A strong form of the argument might take into account the problems that come from observation selection effect. If one noted that all amoebas which have ever been observed were within an inch of a microscope, and then inferred that therefore all amoebas which exist are within an inch of a microscope, this would be a bad observer selection inference. The limitations of the observation prejudice the availability of the data. Likewise, if one had a net which was capable of catching only ten-inch-long or larger fish, and inferred from catching only ten-inch-long or larger first that there were not smaller fish in the pond, the inference would be a bad one. However, the fine-tuning argument is not like this. Rather, it is more like an argument which says: (1) Offspring are usually fairly like their parents. (2) This fish is just over ten-inches long. (H3) The fish might have parents which are only one inch long each. (H4) The fish might have parents which are nine to eleven inches long. (5) Observation 2 is much more likely on H4 than on H3 given Observation 1. Therefore (6) this fish’s parents were probably nine to eleven inches long. This argument might be wrong, but it is nothing like the earlier, obviously silly examples. The fine-tuning argument is of the same basic form: (1) The physical constants of the universe could have had any of a very wide, possibly infinite array of values. (2) The universe’s physical constants are just such that life is possible. (H3) The universe was created by God. (H4) The universe arose by chance. (5) Observation 2 is much likelier on H3 than on H4 given Observation 1. Therefore, more probably the universe was created by God.

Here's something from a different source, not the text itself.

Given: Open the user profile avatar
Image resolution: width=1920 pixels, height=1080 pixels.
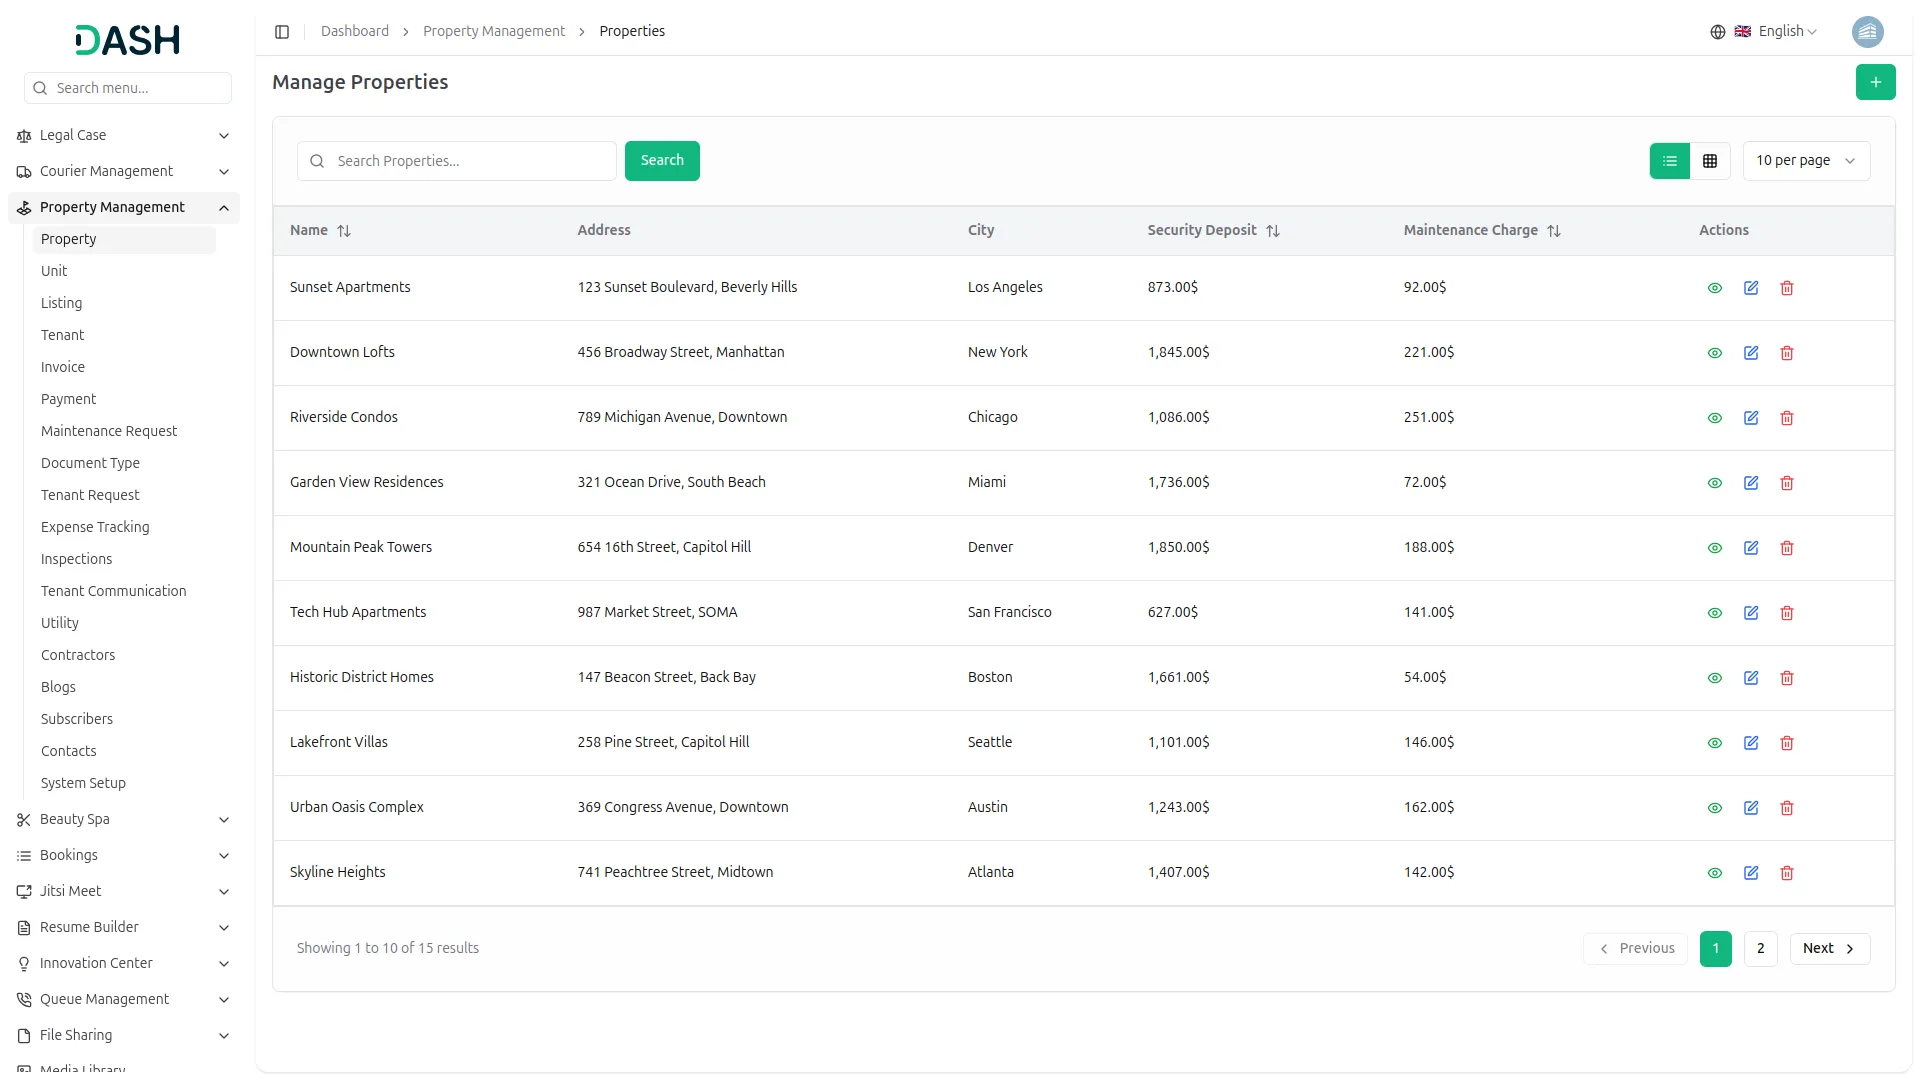Looking at the screenshot, I should [x=1867, y=32].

Because of the severe problems with the argument from the anthropic principle, some atheists have instead advanced a many-worlds hypothesis. In this view, there are many universes—trillions, perhaps an infinite number. Universes constantly bubble into existence from the quantum foam, expanding with their own randomly chosen variations on the constants. Given such a plethora of universes, it is no longer improbable that a universe such as this one exists; in fact, its seems very probable. There are several serious problems with this idea, however. The first is that while it may make more probable the existence of some universe with a given set of constants, it does not make more probable the fine-tuning of any specific universe. The same basic problem faced by the anthropic principle explanation therefore still applies: out of all the universes out there, why is this one well-tuned for existence? Turning the earlier example slightly: imagine that an execution would be stayed only if every die in a set of 20 20-sided dice came up with a one. If an execution were stayed on that basis, the event would not be explained by the existence of many worlds such that it is likely that such a thing would happen in some world. It would still seem (and be!) a miraculous survival. Second, and more seriously, the many-worlds hypothesis introduces an infinite regress, but of something which is not apparently necessary: the universe. But if the problem is to be solved by introducing either infinite regress, or by treating something as necessary, the multiplication of worlds seems to radically reduce simplicity relative to the idea that God exists. Moreover, incidentally, on the Christian God’s existence it seems far more probable that universes would be fine-tuned for life even on the many-worlds hypothesis, for the Christian God is interested in knowing and being known by creatures; no such constraint is operative in a non-theistic many-worlds scenario.

Neither of these arguments against the fine-tuning argument is very telling. Both are very nearly question-begging, in fact, and in each case it still looks far more likely that the universe is fine-tuned because someone wanted it to support life, than that it just happened that way by chance.